# TU TAREA
Copia sin ningún cambio el pasaje del texto sobre el silencio de la pandemia que empieza con las palabras "Esta noche me" y termina con "volver a orar.".

# FRAGMENTO SELECCIONADO

==============================

Ese silencio

Esta noche me hice una pregunta; ¿Qué respuesta puedo dar a mis sobrinos cuando me pregunten un día; qué es lo que recuerdo de la pandemia y el tiempo de cuarentena? Seguro, lo primero que recuerde, sea el agradecimiento a Dios por estar cerca de sus abuelos. Les hablaré sobre un aficionado de su auto que estaba feliz de no tener que usarlo, les hablaría sobre la ansiedad, la angustia y dolor por quienes se han ido. Esta sensación de desearle el bien al enemigo, de recuperar la fe, de volver a orar.

Puede que mis sobrinos ya estén en edad de entender lo que significa ver a un adulto llorar, porque probablemente eso pase. Puede que ya sea prudente tomar una copa frente a ellos y decir entre lágrimas: Chicos, lo que recuerdo, es ese silencio.

Ese silencio que acompañaba esos días y noches, ese que se convirtió en banda sonora de un mundo al que no estaba preparado. Era el ruido que hacía la incertidumbre, el abono para pensamientos pesimistas, una alarma recordatoria de la soledad. Ese silencio que me gritaba al oído todos los planes que no resultaron como pensé, que se acostaba al lado de mi insomnio, que me sugería considerar improbable todo eso que tenía como asegurado.

Sobrinos, ese fue el silencio que me habló constantemente y con el tiempo, dejé de huir de él y aprendí a responderle. Poco a poco empezamos a convivir. Cortaba su discurso con mis oraciones, interrumpía su lamento con canciones que me recordaban mejores épocas. Con el paso de los días, hasta aprendimos a compartir la casa.

Y entendí que el silencio es parte de esa nostalgia amarga, pero también, la voz que alimenta esa valentía para empezar de nuevo. El silencio parece un demonio, el más cruel asistente de los funerales, la peor respuesta a una pregunta de pareja, el libre transeúnte de un mundo desolado y atemorizado.

No nos engañemos, nunca nos llevamos con él.

Mejor pongamos música chicos. Que este lugar está muy silencioso y este mundo sigue siendo demasiado incierto.

==============================

# MATERIAL DE TRABAJO
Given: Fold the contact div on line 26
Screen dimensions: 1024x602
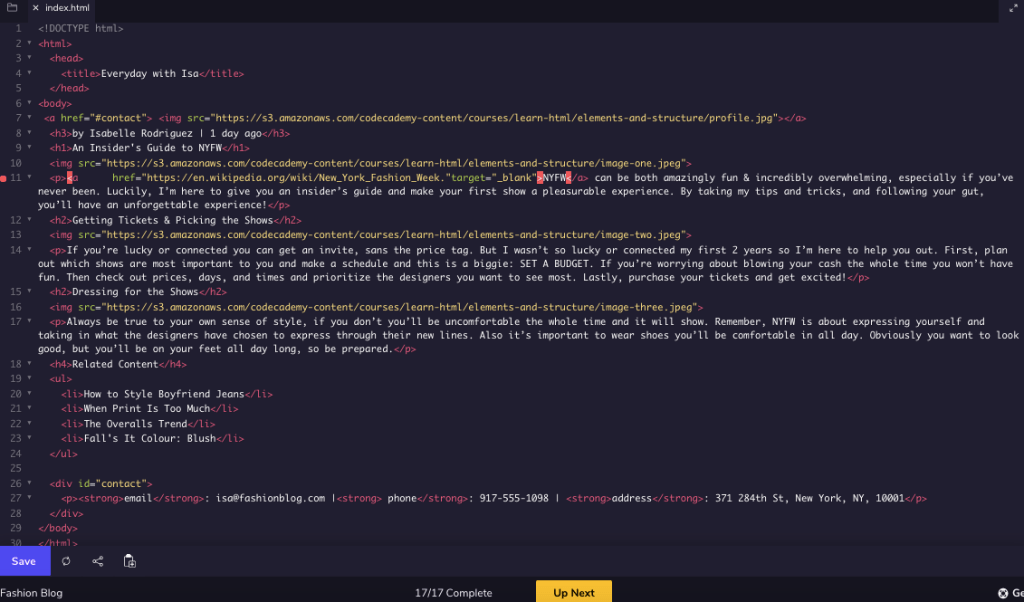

==============================

# TU RESPUESTA
Esta noche me hice una pregunta; ¿Qué respuesta puedo dar a mis sobrinos cuando me pregunten un día; qué es lo que recuerdo de la pandemia y el tiempo de cuarentena? Seguro, lo primero que recuerde, sea el agradecimiento a Dios por estar cerca de sus abuelos. Les hablaré sobre un aficionado de su auto que estaba feliz de no tener que usarlo, les hablaría sobre la ansiedad, la angustia y dolor por quienes se han ido. Esta sensación de desearle el bien al enemigo, de recuperar la fe, de volver a orar.